UPDATED 22:47 EST / JUNE 27 2011

Google-Inspired Project Analyzes Big Data Graphs: Ravel Goes Open Source

Big data is a big deal these days, and it’s our connected systems that’s driving demand around number-crunching and analysis in this department.  Social networks alone have driven the desire to connect relationships across the web, adding another sticking point for massive graph processing, which powers notable engines like Google Search’s Page Rank.  Responding to the need for layering in more relational analysis amongst data points, systems like  Pregel emerged from Page Rank’s two-dimensional MapReduce.  And just as Hadoop was spawned from a similar pet project at Yahoo, GoldenOrb hopes to extend the Pregel model for massive, scalable graph processing in the cloud.

Head by Austin-based big data analytics software maker Ravel, GodenOrb is an open source initiative that deploys large-scale graph analysis at an affordable level.  Tailor-made to crunch terabytes of data, GoldenOrb’s angle is that it maintains the relationships between the data.  GoldenOrb is based on Apache Hadoop, picking up a torch that’s inspired a wealth of open source projects for processing data.  Much of Web 2.0 was built on it, scraping context from tweets and planting ideas of real-time capabilities in the minds of developers.

Web 2.0 and other trends in research and analysis have taught us that linear data analysis, such as that found in MapReduce, isn’t enough to solve all the issues around how  data can in fact drive decisions.  Transforming data from the MapReduce format adds a great deal of time and energy to analysis, and as GoldenOrb Lead Architect and President Zach Richardson tells me, “one of the reasons we started this is because we have so many more problems to solve.”

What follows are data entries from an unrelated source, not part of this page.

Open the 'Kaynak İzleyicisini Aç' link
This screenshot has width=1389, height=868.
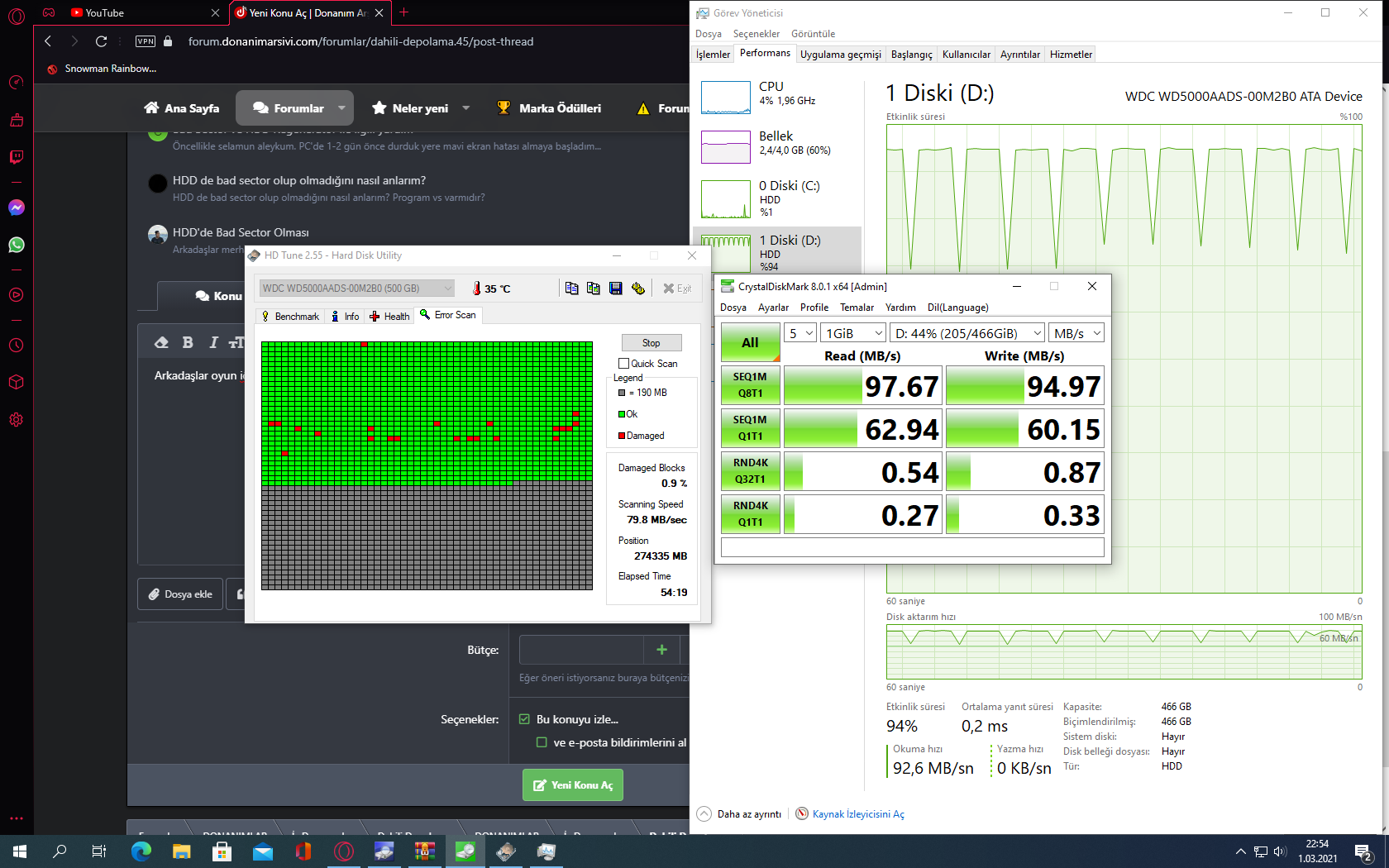pyautogui.click(x=857, y=814)
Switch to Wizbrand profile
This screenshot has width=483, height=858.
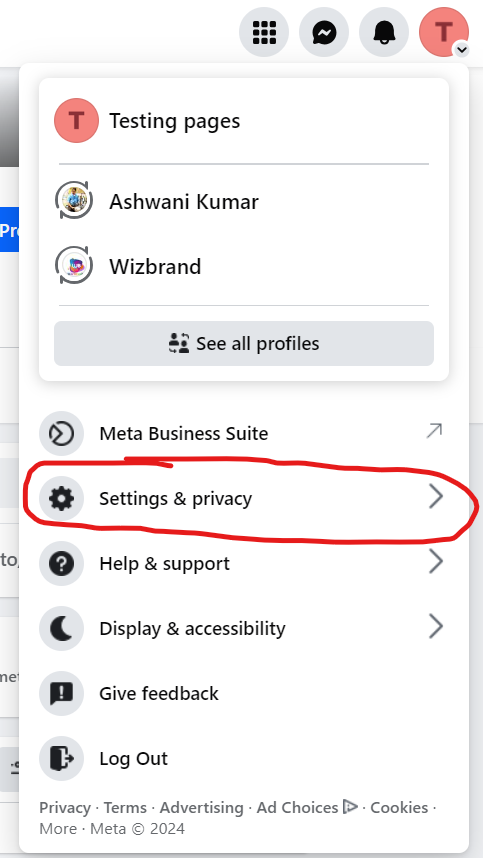click(244, 266)
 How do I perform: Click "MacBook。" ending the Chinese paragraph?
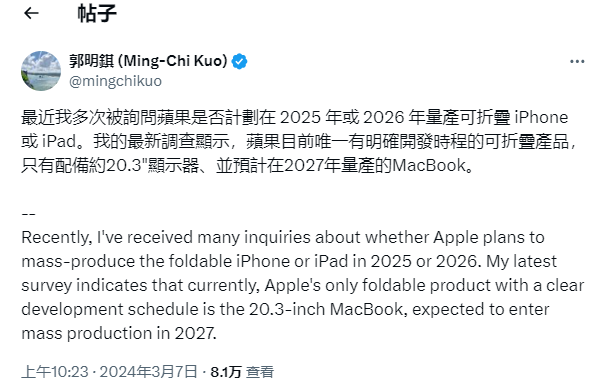(x=433, y=166)

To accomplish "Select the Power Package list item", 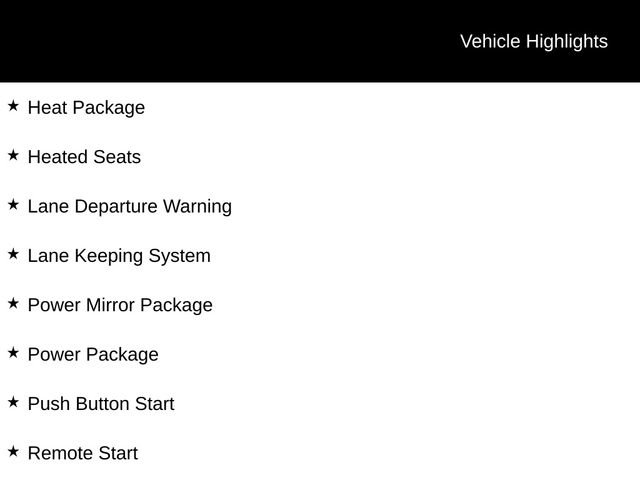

Richardson goes on to list a few scenarios in which GoldenOrb may be useful, starting with social calculations.  But Ravel’s new project is good for more than just determining the stability of a clique within a social network.  It’s large-scale graph analysis can be applied to research in medical and scientific disciplines like epidemiology, looking at the spread of disease across a nation.

The realization that so many more vertexes can be compared against each other with large-scale graph analysis opens the door to garnering answers where they wouldn’t have easily been found.  Scaling up is a matter for GoldenOrb’s sophisticated algorithm, and isn’t limited to the number of machines that are available to process data points.  Running these algorithms in a time-efficient manner is what brings value to any ecosystem developed around GoldenOrb, though there are a few other factors important to Ravel’s latest initiative.

“We wanted to create something that would fit into the existing framework,” Richardson says.  “We believe that an open development model is the only way to foster solutions to complex data problems.”

For GoldenOrb, that means finding a way to fit into the current big data ecosystem, which is dominated by solutions including Hadoop and Cassandra.  With ready points of integration and a penchant for scalability, GoldenOrb is hoping to gain clients and partners through ease-of-use, appealing to enterprise solutions and other developer projects that can glean their own value from this type of open source platform.